## BEGIN TEXT SEGMENT

What's Interesting About It

If the Bond film is anything to go by, our reflected paranoia about terrorism is actually out of control. This has manifested itself in the surveillance state that is now the UK, but also around the world, there seems to be this growing surveillance. Against this context, Bond has to go to some obscure places, or places without such surveillance to prove his worth.

Bond definitely doesn't (and probably can't) work in places where the threats are real. He can't infiltrate ISIL, he can't go work undercover in places like North Africa, Middle East, the Subcontinent, and East Asia. Strangely, as globalisation advances, the potential for Bond to go undercover keeps eroding to the point where in this film he isn't an undercover spy, he's defining himself as an assassin. That is to say, the Double-O programme is a state-sanctioned assassination bureau whose distinguishing feature is the "licence to kill". Maybe it is, but this brings strange ramifications.

This creative decision skews the action out of espionage where the roots of Bond movies lie, towards a more brutalist Hollywood conception of action. Daniel Craig's Bond has ideological pinnings closer to Steven Seagal movies of the 90s than say, Timothy Dalton Bond movies. It's the old "You might be a bastard but you're our bastard. Go rogue as long as you kill the bad guy" brief.

Consider for the moment that back in the Sean Connery Bond era, Bond would don makeup to look like a Japanese guy (!) to go do undercover espionage in Japan. Or the lovely moment where he kills a guy in the lift in 'Diamonds are Forever', swaps the ID with his victim and tells Jill St. John's character that he just killed James Bond. The Daniel Craig Bond doesn't pretend to be anything other than James Bond when he kills 2 other assassins and then shags Monica Bellucci.

## END TEXT SEGMENT
## BEGIN DATA PROVIDED

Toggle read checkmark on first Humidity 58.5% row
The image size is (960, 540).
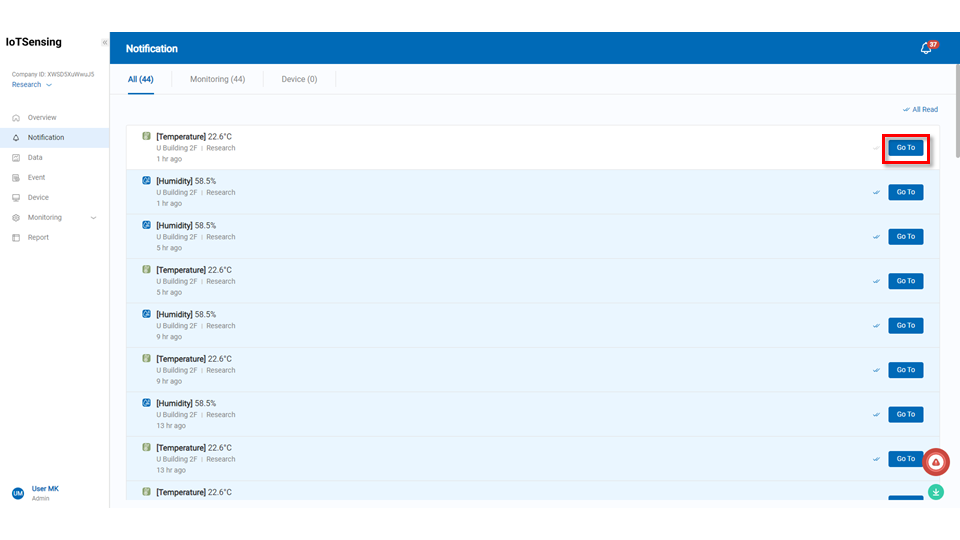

## END DATA PROVIDED

# COMPLETE THE FOLLOWING:
a – In the piece on the Bond film above, why does Bond have to go to obscure places? Answer in one to three sentences.
b – Pick up the piece on the Daniel Craig Bond film after its last sentence and keep it going.

# ANSWERS TO THE EXERCISES:
a – Paranoia about terrorism has led to growing surveillance in the UK and around the world. Because of this, Bond has to go to obscure places, or places without such surveillance, to prove his worth.

b –
Brothers

It's interesting that Blofeld's back story melds into this Bond's back story. Blofeld, it turns out is foster brother to James Bond. Thus, the four films together takes shape as more of a feud between two men, even though James Bond was not entirely aware that this was what was taking place. It's interesting that to make it personal, the backstory had to be changed into one that denotes fratricidal impulses. Doubly more so because Austin Powers had this area pegged when in the third instalment of that franchise 'Goldmember', it was revealed that Austin and Dr. Evil were brothers. Take a bow Mike Myers.

The Challenges Of Character Realism

The Bond franchise oscillates between character realism and then lighter laughs, depending on the Bond actor. So Connery was a character realist back in the 60s when spy movies were a rage; Moore was a lighter comedic Bond in the 70s and 80s until he wore out the tropes; Dalton was an attempt to go back to a character with gravitas; and then Brosnan brought about a breeziness and TV-honed casualness that echoed Moore. The franchise has gone back to character realism with Craig for four movies now, but the strain is beginning to show.

One of the great challenges of the Bond franchise is staving off the psychopath label from Bond. If Bond is running around the planet exercising his licence to kill too liberally, then he becomes less distinguishable from his foes. after all, what kind of crazy person kills so many people and then carries on a life as if he's a normal citizen? It was particularly apparent with the Brosnan Bond because he had the highest kills of any Bond per screen time, but offered the most light-and-breezy Bond of the lot. If the cognitive dissonance wasn't going off in the directors' and producers' heads, then surely the audience was getting alienated by this problem.

The absence of character realism for Bond leads to the rest of the film becoming less real. At one point I'm led to believe Bond was driving an "invisible car", in one of the Brosnan Bond films I didn't watch. An invisible car! I mean, you know... I'm kind of glad I missed that at the cinemas.

Daniel Craig's Bond has been tackling this problem across four films. With his portrayal, Bond actually feels the weight of his kills. He doesn't quite care for all his victims individually, but the mounting body count wears on his conscience and drives him to drink. In the four films, he's walked away from the job twice. He even admits to a drinking problem in this film. The state of the character is slowly evolving in a way that he was never allowed to do in the 60s, 70s and 80s.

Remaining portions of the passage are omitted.